Estimated time: ~15 min read · ~30 min hands-on Prerequisites: Part 00 ch.03 — the components that reconcile · Part 00 ch.04 — how reconciliation actually runs You'll know after this: • distinguish spec (desired) from status (observed) · • explain what kubectl apply does and how server-side apply merges fields · • use labels and selectors as the universal glue between objects · • write a minimal valid Kubernetes manifest by hand · • predict what a controller will do when you change a spec

Why this exists

You now know the components (ch.03) and their internals (ch.04, ch.05). This chapter is the conceptual keystone: every later chapter is "here is another object, its spec, and the controller that reconciles it". If the declarative model is solid, the other 40+ chapters are variations on a theme. If it's fuzzy, you'll keep asking the wrong question ("what command makes it do X?") instead of the right one ("what desired state do I declare, and what reconciles it?"). It's also the foundation of GitOps (Part 07): if the cluster is "whatever's in Git, continuously enforced", you must first understand why declaring state even works.

Mental model

You don't operate Kubernetes; you describe what should be true and let it keep it true. Each thing in the cluster is an object with two halves:

  • specdesired state, written by you (or a controller). "What I want."
  • statusobserved state, written by the controller/kubelet that owns it. "What is actually true."

A controller's entire job is a loop: read spec, observe reality, compute the difference, act to shrink it, write status, repeat — forever. You changed a number in a file; the system continuously bends reality to match. That's it.

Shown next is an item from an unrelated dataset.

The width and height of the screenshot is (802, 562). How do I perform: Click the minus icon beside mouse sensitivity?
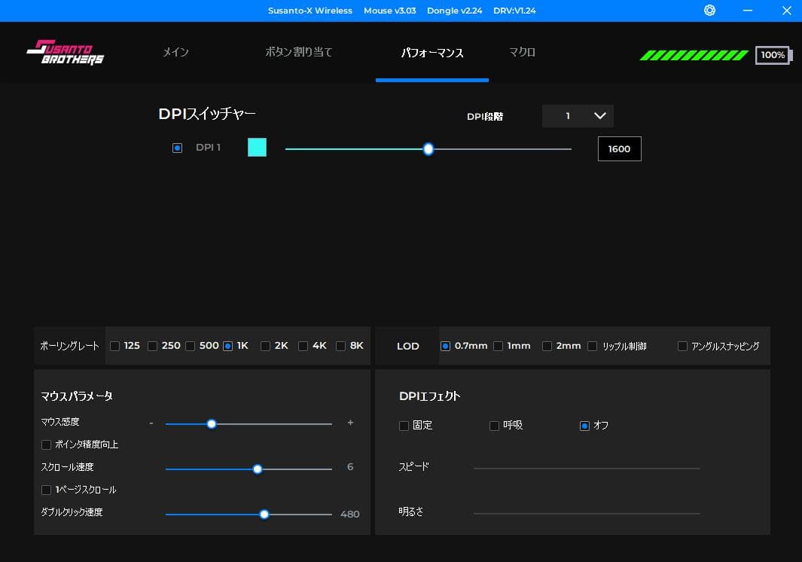(x=151, y=423)
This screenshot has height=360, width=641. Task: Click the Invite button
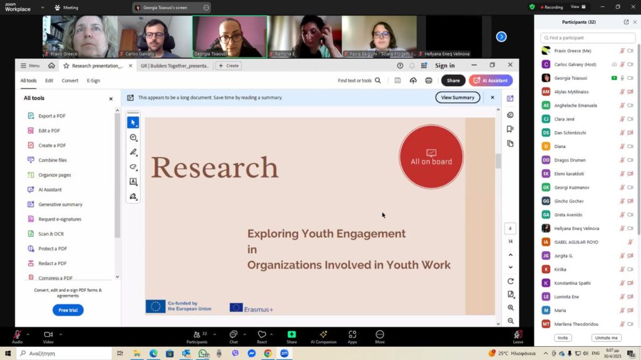[x=563, y=338]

Pods, Deployments, Services, Secrets, your own CRDs — all the same shape.

The reconciliation principle (level-triggered)

flowchart LR
    spec["spec
(desired state,
you declare)"] obs["OBSERVE
read current
actual state"] diff["DIFF
desired − actual
= the gap"] act["ACT
create / update /
delete to converge"] status["status
(observed state,
controller writes)"] spec --> diff obs --> diff diff -->|gap ≠ 0| act act --> obs diff -->|gap = 0| status status -. periodic resync re-runs the loop anyway .-> obs

The defining property: Kubernetes controllers are level-triggered, not edge-triggered.

  • Edge-triggered = react to an event ("a Pod was deleted") and then forget. Miss the event (controller was down, network blip) → state is wrong forever.
  • Level-triggered = repeatedly look at the current level ("I want 3, I see 2") and correct the gap, regardless of how it arose. Missed events don't matter — the next observation re-derives the truth. Periodic resyncs re-run the loop even when nothing changed, as a correctness backstop.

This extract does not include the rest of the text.